__TASK DESCRIPTION__
Reproduce exactly the entries from the "The image size is (1366, 768)." line to the end. Skip all pictures.

__DATA FOR REVIEW__

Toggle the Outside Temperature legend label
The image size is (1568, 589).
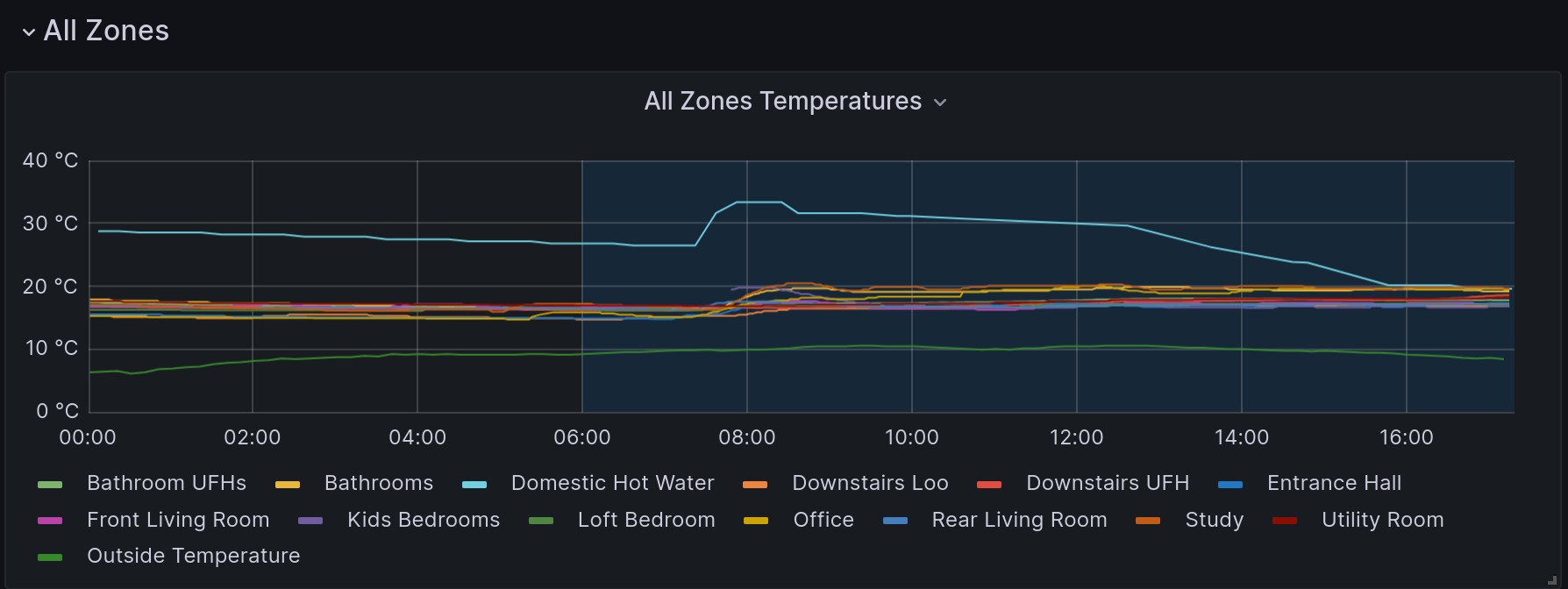[193, 556]
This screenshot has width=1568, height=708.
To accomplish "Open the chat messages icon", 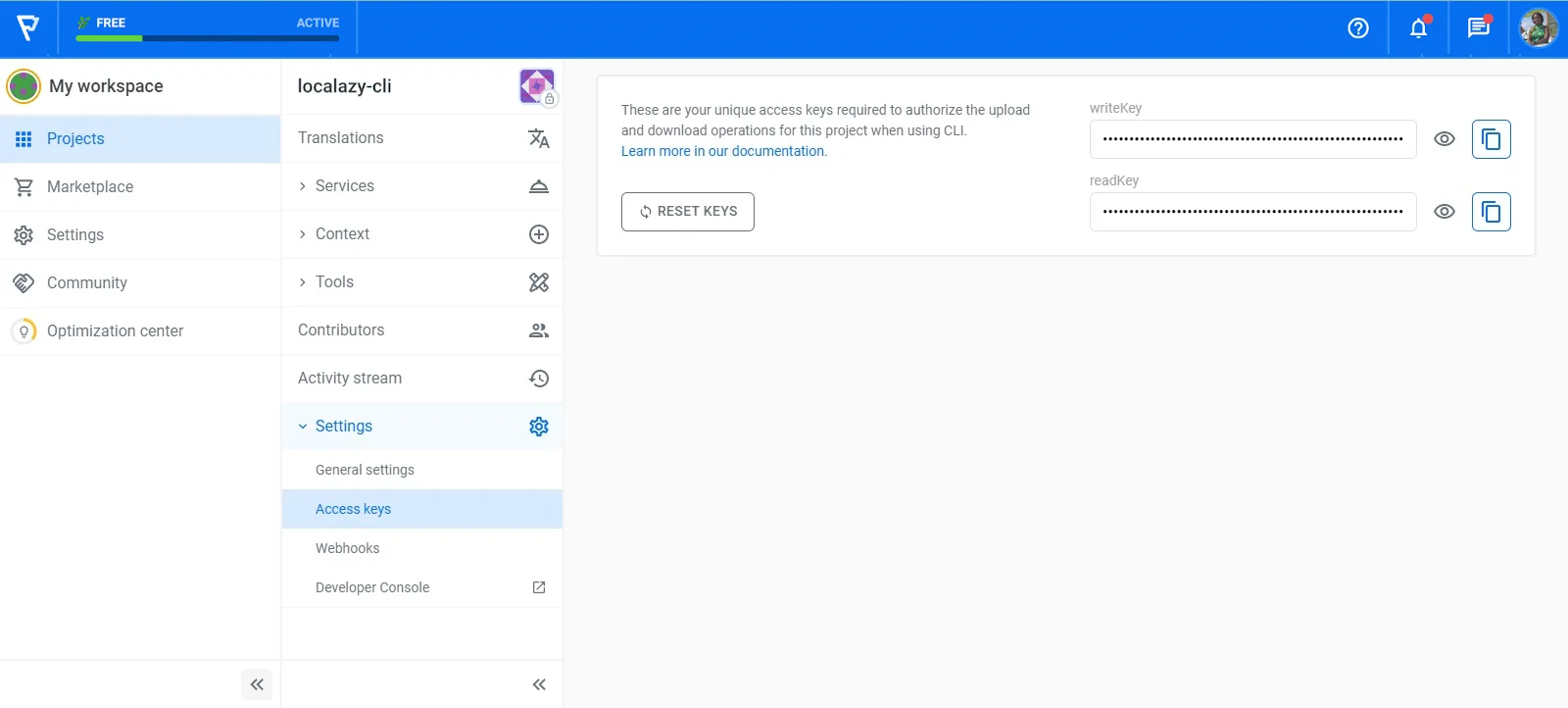I will (1478, 28).
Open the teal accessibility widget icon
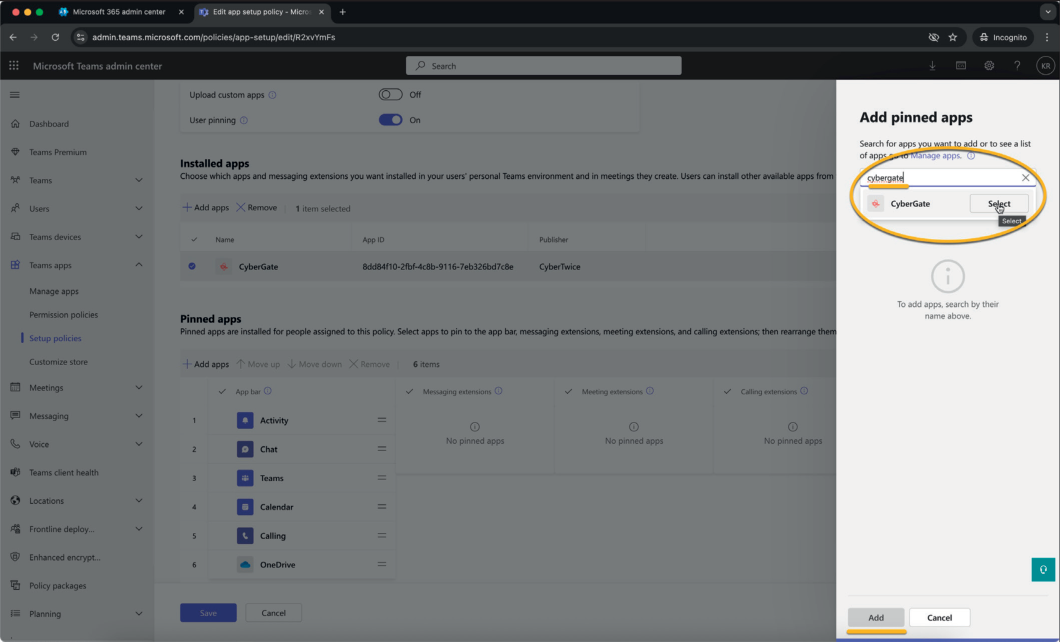The width and height of the screenshot is (1060, 642). click(x=1042, y=568)
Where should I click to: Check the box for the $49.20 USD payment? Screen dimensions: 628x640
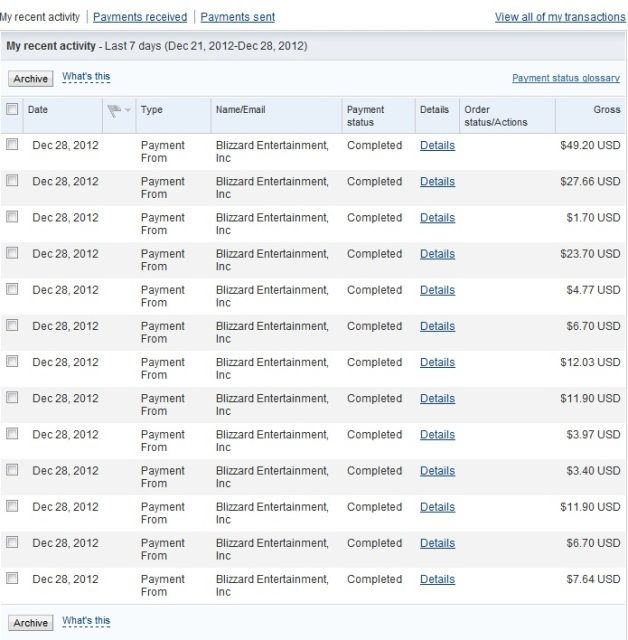[12, 145]
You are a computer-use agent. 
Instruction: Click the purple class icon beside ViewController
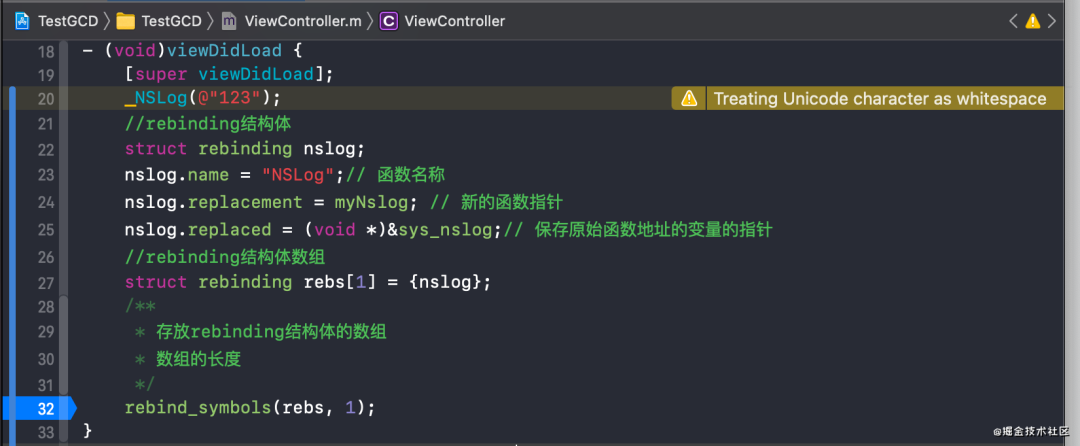point(389,20)
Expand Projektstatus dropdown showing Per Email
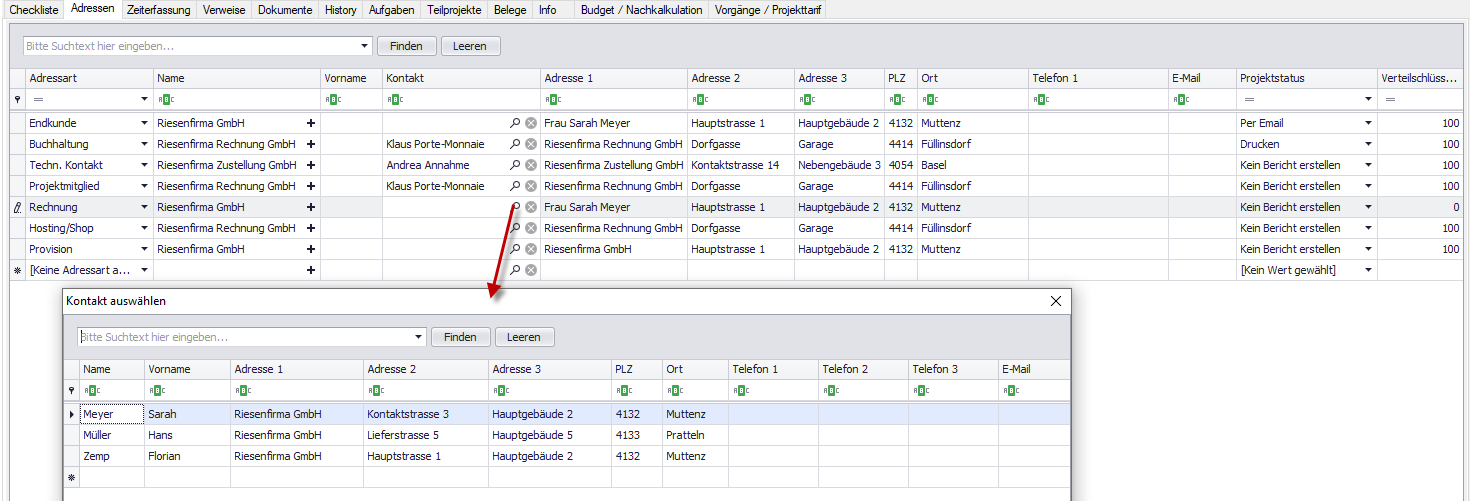The image size is (1470, 501). (x=1368, y=123)
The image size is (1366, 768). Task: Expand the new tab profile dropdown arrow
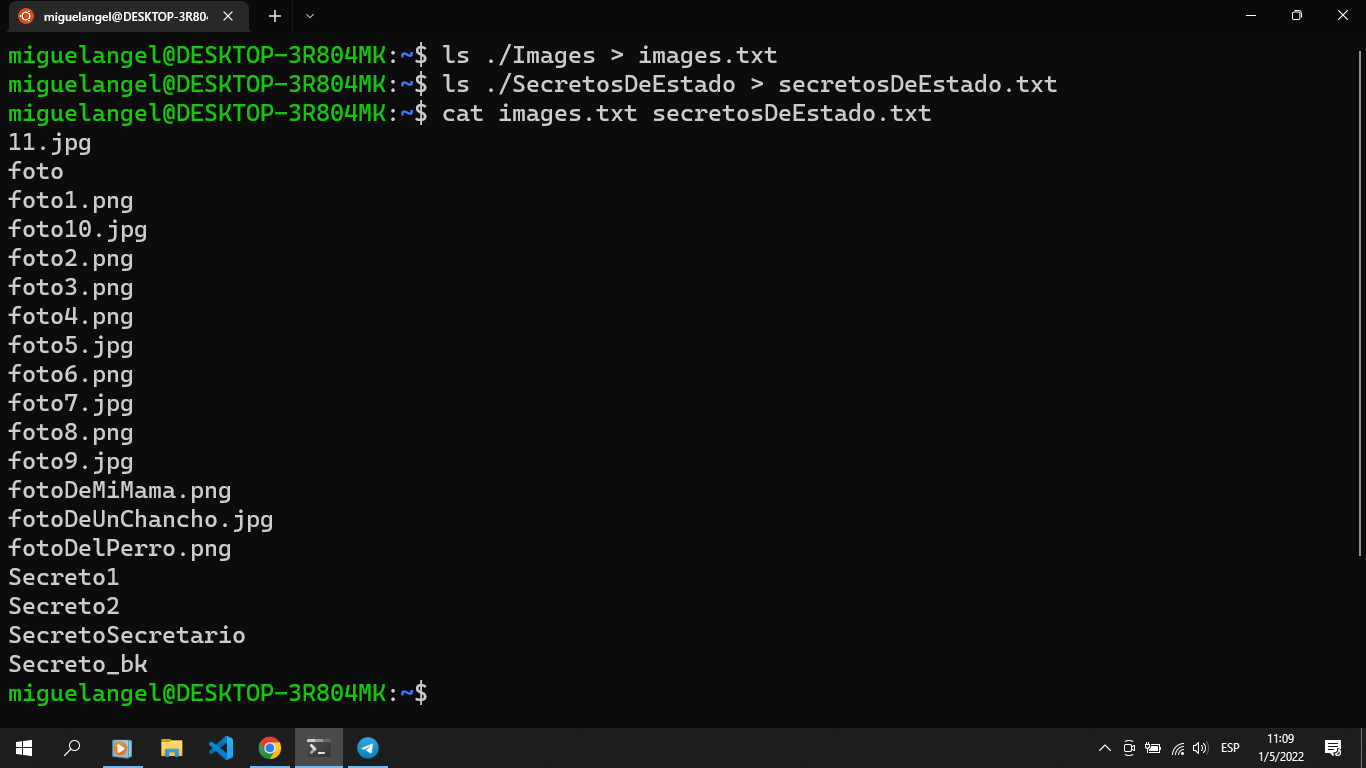pyautogui.click(x=309, y=16)
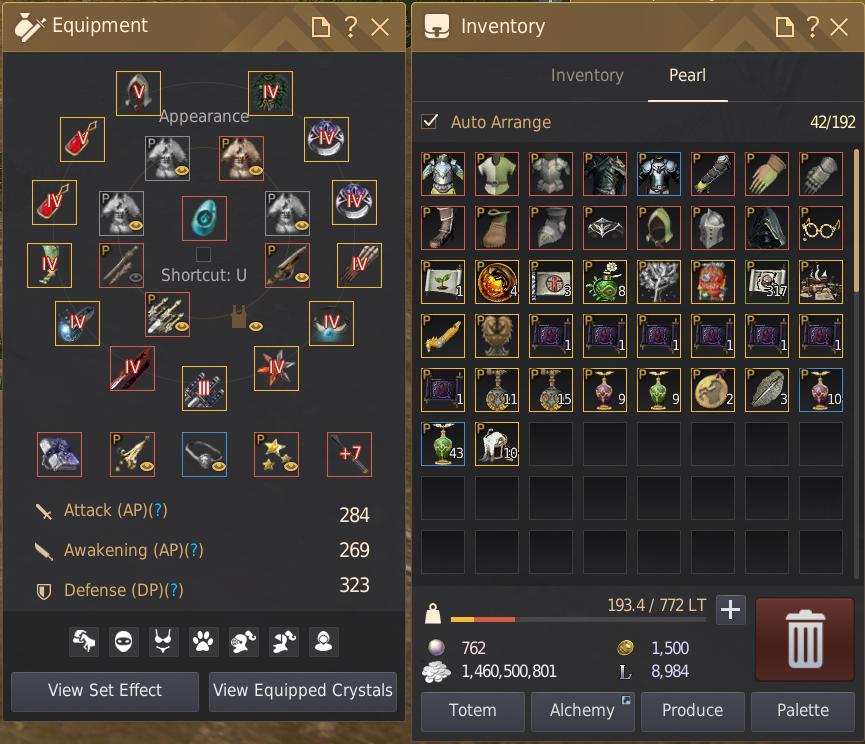This screenshot has height=744, width=865.
Task: Toggle the checkbox above Shortcut: U
Action: coord(204,254)
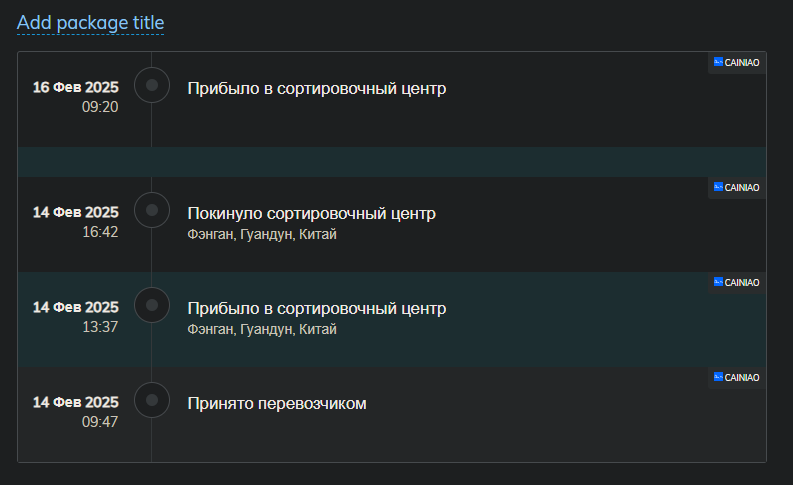Click the Cainiao badge on the 09:47 entry
This screenshot has width=793, height=485.
[x=737, y=378]
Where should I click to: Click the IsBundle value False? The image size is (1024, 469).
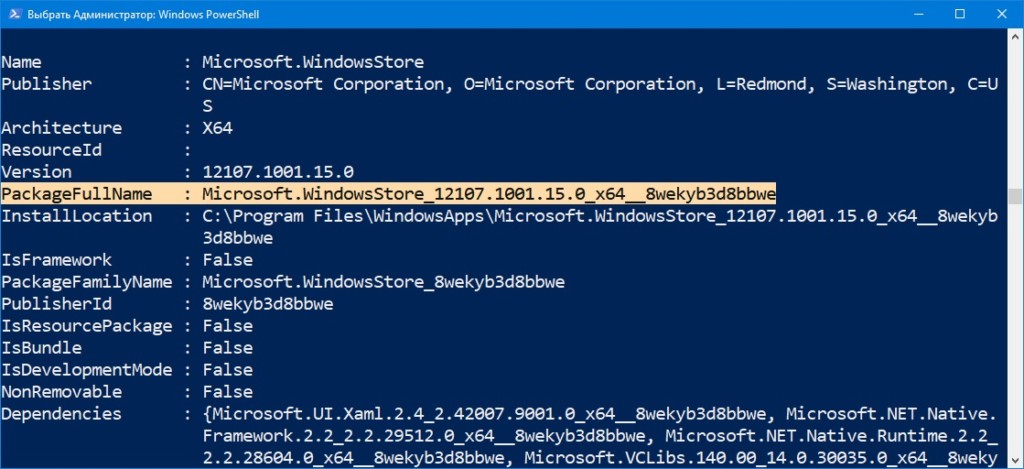pyautogui.click(x=228, y=348)
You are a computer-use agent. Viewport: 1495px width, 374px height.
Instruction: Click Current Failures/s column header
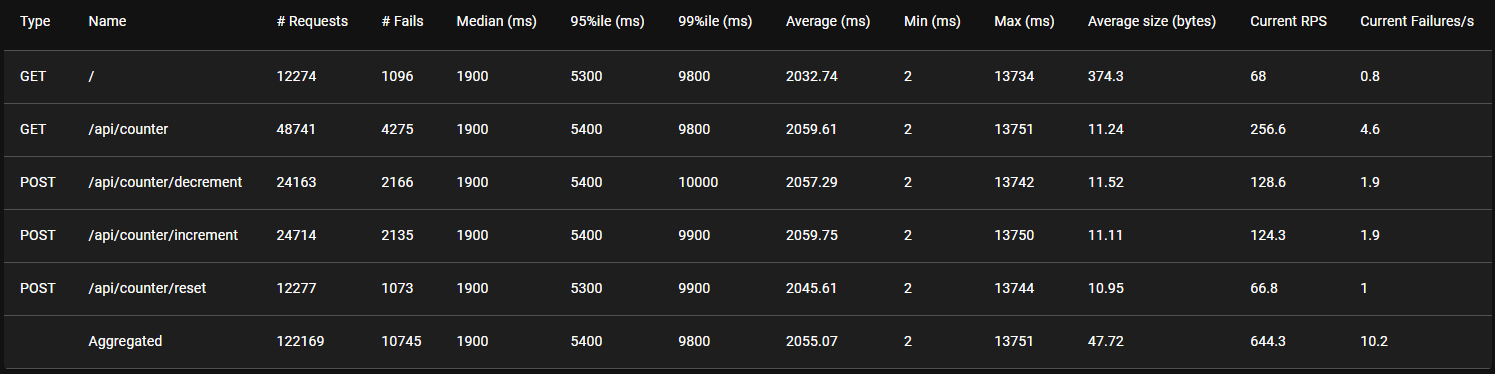1417,22
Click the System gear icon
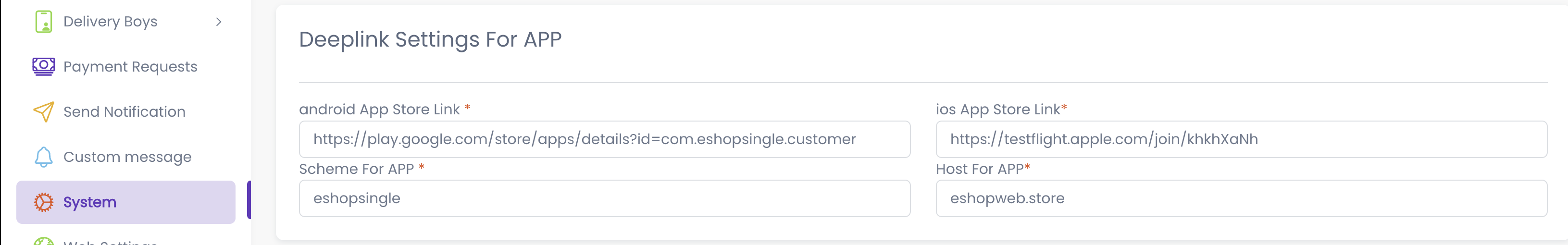This screenshot has height=245, width=1568. 43,202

__TASK ANSWER__
The image size is (1366, 768). Task: Expand the new tab profile dropdown arrow
pyautogui.click(x=309, y=16)
This screenshot has height=744, width=865.
Task: Toggle the checkbox above Shortcut: U
Action: coord(204,254)
Click the Cainiao badge on the 09:47 entry
This screenshot has width=793, height=485.
[x=737, y=378]
Where should I click to: Click the IsBundle value False? The image size is (1024, 469).
pyautogui.click(x=228, y=348)
You are a computer-use agent. Viewport: 1495px width, 374px height.
Instruction: Click Current Failures/s column header
1417,22
Click the System gear icon
This screenshot has height=245, width=1568. 43,202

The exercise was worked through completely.